Write out the rows from the line with "Select the label Спускная" up to and including the line with "Action: click(x=252, y=283)", exactly as they appear. Leave the pictures out.

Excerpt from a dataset

= = = = =

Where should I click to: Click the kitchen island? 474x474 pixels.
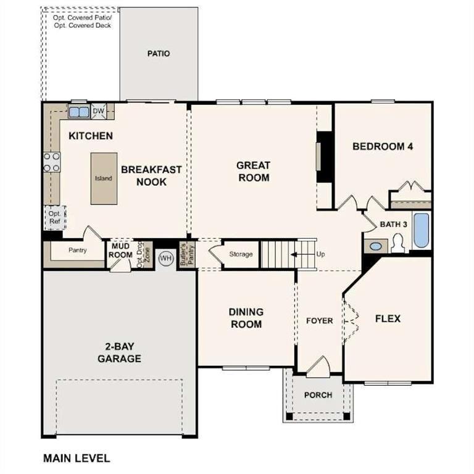tap(103, 178)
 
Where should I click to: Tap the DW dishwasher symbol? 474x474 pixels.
tap(98, 112)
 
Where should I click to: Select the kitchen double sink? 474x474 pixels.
tap(78, 112)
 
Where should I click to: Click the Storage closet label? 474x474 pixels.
tap(241, 254)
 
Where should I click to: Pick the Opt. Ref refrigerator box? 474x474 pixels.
tap(54, 217)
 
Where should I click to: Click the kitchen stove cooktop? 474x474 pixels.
tap(51, 162)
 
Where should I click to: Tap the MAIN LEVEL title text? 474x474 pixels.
tap(76, 458)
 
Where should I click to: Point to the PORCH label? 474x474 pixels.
tap(318, 395)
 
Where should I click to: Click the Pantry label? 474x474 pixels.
tap(77, 251)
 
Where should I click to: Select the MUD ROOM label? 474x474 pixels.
tap(121, 251)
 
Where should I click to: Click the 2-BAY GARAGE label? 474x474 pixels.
tap(119, 352)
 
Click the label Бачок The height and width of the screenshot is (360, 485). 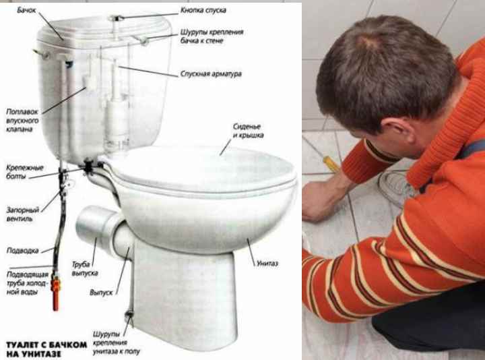pos(26,10)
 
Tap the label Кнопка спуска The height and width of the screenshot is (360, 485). pos(203,10)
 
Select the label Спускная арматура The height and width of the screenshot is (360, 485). pos(211,74)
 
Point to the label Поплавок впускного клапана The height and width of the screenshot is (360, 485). pos(22,120)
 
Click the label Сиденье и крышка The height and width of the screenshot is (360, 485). pos(249,131)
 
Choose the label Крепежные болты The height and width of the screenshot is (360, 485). pos(25,172)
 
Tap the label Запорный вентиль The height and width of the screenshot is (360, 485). pos(23,214)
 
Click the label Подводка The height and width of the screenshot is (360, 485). pos(23,250)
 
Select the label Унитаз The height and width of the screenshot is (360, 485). pos(267,264)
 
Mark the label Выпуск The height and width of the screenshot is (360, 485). pos(101,293)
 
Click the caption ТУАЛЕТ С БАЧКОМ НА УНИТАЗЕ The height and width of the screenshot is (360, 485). pos(46,349)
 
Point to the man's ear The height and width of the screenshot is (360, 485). pos(397,127)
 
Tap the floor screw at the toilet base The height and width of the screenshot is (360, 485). pos(129,315)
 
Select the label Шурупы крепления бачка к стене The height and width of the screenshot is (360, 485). pos(212,36)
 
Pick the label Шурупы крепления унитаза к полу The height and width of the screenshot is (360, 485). pos(116,343)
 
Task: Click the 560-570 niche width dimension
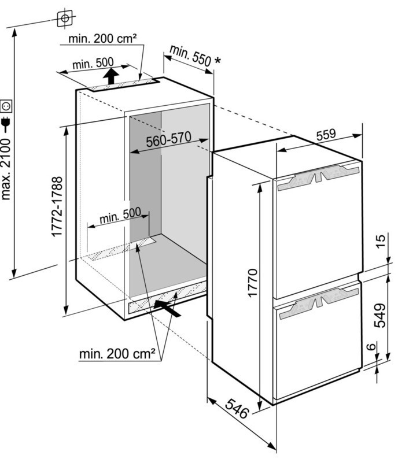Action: click(x=169, y=139)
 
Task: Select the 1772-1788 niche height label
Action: click(x=57, y=206)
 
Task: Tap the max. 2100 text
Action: click(x=6, y=169)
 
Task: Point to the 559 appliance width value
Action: click(x=326, y=134)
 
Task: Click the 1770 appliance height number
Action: click(x=252, y=283)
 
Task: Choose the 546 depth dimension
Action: click(x=237, y=409)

= = = = =

** FINAL RESULT **
Select the label Спускная арматура The height and width of the screenshot is (360, 485). pos(211,74)
 
Point to the label Поплавок впускного клапана The height and width of the screenshot is (360, 485). pos(22,120)
 
Click the label Сиденье и крышка The height and width of the screenshot is (360, 485). pos(249,131)
 
Choose the label Крепежные болты The height and width of the screenshot is (360, 485). pos(25,172)
 
Tap the label Запорный вентиль The height and width of the screenshot is (360, 485). pos(23,214)
 
Click the label Подводка The height and width of the screenshot is (360, 485). pos(23,250)
 
Select the label Унитаз The height and width of the screenshot is (360, 485). pos(267,264)
 
Mark the label Выпуск The height and width of the screenshot is (360, 485). pos(101,293)
 
Click the caption ТУАЛЕТ С БАЧКОМ НА УНИТАЗЕ The height and width of the screenshot is (360, 485). pos(46,349)
 
Point to the man's ear The height and width of the screenshot is (360, 485). pos(397,127)
 
Tap the floor screw at the toilet base The height and width of the screenshot is (360, 485). pos(129,315)
 
Select the label Шурупы крепления бачка к стене The height and width of the screenshot is (360, 485). pos(212,36)
 
Pick the label Шурупы крепления унитаза к полу The height and width of the screenshot is (360, 485). pos(116,343)
 
Task: Click the 560-570 niche width dimension
Action: click(x=169, y=139)
 
Task: Select the 1772-1788 niche height label
Action: click(x=57, y=206)
 
Task: Tap the max. 2100 text
Action: click(x=6, y=169)
 
Task: Point to the 559 appliance width value
Action: click(x=326, y=134)
 
Task: Click the 1770 appliance height number
Action: click(x=252, y=283)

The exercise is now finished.